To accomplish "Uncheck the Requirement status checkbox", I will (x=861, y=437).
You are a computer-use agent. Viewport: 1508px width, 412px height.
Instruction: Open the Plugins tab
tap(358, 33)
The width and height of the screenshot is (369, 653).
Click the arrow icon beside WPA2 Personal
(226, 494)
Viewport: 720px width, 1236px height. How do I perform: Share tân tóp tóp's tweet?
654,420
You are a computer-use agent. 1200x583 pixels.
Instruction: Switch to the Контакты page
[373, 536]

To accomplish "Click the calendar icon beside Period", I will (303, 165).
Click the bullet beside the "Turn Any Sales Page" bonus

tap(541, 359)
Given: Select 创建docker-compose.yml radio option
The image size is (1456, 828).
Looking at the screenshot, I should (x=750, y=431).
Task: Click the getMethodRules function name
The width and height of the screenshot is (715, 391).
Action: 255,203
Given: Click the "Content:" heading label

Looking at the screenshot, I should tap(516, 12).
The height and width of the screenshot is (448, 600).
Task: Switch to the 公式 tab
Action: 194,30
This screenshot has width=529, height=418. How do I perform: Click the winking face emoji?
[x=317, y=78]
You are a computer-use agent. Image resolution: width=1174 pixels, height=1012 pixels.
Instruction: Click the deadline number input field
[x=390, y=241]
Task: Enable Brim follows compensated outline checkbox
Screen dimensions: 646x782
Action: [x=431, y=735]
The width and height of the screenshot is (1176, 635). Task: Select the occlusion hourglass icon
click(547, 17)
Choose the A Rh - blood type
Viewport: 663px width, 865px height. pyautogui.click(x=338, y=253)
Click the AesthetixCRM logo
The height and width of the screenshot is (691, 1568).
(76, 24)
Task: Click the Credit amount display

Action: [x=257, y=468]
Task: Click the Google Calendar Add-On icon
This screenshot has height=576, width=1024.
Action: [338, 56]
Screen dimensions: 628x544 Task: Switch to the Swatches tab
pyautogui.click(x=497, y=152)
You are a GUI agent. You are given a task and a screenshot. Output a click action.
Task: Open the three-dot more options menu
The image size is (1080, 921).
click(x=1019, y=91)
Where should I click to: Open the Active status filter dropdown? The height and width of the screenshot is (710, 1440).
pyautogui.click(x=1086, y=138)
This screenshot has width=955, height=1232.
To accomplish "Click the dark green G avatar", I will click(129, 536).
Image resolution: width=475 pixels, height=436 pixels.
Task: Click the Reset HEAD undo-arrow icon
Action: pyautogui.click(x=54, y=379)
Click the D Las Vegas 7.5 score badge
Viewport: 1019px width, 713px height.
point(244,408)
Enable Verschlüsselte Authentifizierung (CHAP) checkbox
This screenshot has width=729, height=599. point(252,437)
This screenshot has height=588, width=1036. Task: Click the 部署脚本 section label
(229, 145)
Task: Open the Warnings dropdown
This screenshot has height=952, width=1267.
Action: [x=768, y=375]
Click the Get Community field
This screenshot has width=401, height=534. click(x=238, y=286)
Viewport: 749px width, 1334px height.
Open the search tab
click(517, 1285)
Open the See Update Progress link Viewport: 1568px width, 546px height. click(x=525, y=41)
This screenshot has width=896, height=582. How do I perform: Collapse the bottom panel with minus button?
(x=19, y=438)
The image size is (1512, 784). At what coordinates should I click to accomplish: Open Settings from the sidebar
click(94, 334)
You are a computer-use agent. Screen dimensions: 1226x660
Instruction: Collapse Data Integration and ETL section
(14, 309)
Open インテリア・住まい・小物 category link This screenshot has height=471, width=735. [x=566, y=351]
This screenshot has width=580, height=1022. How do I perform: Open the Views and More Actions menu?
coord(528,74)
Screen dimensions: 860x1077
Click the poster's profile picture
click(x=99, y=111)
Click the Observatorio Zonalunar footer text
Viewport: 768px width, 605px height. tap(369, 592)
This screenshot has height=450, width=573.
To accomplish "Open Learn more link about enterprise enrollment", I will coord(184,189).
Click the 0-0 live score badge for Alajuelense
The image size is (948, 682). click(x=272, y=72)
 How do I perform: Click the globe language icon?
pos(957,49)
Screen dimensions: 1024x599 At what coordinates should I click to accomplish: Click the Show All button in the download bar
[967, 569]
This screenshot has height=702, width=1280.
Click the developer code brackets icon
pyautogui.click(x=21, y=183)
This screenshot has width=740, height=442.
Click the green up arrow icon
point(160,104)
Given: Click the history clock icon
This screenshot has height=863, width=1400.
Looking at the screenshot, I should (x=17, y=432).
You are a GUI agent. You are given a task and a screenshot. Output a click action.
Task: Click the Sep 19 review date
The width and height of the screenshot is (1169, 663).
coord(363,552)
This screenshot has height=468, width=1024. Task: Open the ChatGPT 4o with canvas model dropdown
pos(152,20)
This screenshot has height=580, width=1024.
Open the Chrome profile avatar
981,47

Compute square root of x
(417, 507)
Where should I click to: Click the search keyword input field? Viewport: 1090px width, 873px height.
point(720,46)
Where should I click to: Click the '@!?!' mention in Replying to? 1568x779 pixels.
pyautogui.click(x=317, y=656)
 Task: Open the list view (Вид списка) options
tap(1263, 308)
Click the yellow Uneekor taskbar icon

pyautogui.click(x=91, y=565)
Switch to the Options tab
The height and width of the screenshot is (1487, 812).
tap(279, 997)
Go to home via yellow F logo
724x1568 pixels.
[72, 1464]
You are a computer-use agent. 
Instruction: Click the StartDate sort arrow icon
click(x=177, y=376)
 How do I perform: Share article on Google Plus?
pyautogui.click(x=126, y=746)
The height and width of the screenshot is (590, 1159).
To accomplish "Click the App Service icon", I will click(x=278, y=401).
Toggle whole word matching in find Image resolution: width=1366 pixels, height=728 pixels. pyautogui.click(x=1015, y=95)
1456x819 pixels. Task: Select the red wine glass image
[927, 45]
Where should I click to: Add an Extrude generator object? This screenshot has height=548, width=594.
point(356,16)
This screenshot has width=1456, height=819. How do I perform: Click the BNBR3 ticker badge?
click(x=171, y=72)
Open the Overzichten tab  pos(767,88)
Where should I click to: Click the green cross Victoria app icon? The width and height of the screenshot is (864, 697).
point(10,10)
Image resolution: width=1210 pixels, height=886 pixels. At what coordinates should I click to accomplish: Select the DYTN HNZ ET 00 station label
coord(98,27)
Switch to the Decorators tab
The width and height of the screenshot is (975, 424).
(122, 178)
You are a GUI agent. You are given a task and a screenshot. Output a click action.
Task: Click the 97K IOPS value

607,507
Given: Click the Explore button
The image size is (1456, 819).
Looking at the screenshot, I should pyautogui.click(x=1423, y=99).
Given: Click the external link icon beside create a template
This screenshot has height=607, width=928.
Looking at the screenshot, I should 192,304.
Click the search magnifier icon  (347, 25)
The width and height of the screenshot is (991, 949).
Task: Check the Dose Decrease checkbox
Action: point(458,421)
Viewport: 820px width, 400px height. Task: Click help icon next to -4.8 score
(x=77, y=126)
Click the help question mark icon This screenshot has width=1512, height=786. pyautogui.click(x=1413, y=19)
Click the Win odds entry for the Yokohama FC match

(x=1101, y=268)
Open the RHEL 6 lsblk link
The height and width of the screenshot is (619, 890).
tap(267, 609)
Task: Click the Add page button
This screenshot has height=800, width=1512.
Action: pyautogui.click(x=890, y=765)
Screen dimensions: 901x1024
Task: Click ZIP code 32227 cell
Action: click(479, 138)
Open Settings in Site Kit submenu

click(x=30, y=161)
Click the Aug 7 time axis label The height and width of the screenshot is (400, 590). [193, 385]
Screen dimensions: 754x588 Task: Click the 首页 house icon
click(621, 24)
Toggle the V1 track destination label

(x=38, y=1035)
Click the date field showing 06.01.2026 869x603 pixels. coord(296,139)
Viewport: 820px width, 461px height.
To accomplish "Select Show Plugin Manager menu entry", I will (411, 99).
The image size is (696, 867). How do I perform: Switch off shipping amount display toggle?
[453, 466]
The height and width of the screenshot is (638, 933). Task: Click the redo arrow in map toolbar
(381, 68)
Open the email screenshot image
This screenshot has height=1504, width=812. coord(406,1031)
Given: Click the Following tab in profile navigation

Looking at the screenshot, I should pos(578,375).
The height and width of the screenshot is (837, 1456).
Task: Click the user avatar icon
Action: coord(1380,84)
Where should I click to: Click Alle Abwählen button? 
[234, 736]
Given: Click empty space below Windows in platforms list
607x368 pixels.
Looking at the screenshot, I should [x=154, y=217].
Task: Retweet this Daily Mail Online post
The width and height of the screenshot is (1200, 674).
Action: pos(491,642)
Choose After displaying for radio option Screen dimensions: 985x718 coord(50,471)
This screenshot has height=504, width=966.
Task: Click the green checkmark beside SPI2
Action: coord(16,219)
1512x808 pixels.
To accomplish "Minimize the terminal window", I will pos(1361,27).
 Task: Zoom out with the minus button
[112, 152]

********

Update everything from the line containing "This screenshot has width=580, height=1022." down to the line containing "point(160,104)" by changing "icon" to "symbol", and leave the rest of those lines unchanged.

This screenshot has width=580, height=1022. How do I perform: Open the Views and More Actions menu?
coord(528,74)
Screen dimensions: 860x1077
Click the poster's profile picture
click(x=99, y=111)
Click the Observatorio Zonalunar footer text
Viewport: 768px width, 605px height. tap(369, 592)
This screenshot has height=450, width=573.
To accomplish "Open Learn more link about enterprise enrollment", I will coord(184,189).
Click the 0-0 live score badge for Alajuelense
The image size is (948, 682). click(x=272, y=72)
 How do I perform: Click the globe language symbol?
pos(957,49)
Screen dimensions: 1024x599 At what coordinates should I click to accomplish: Click the Show All button in the download bar
[967, 569]
This screenshot has height=702, width=1280.
Click the developer code brackets symbol
pyautogui.click(x=21, y=183)
This screenshot has width=740, height=442.
Click the green up arrow symbol
point(160,104)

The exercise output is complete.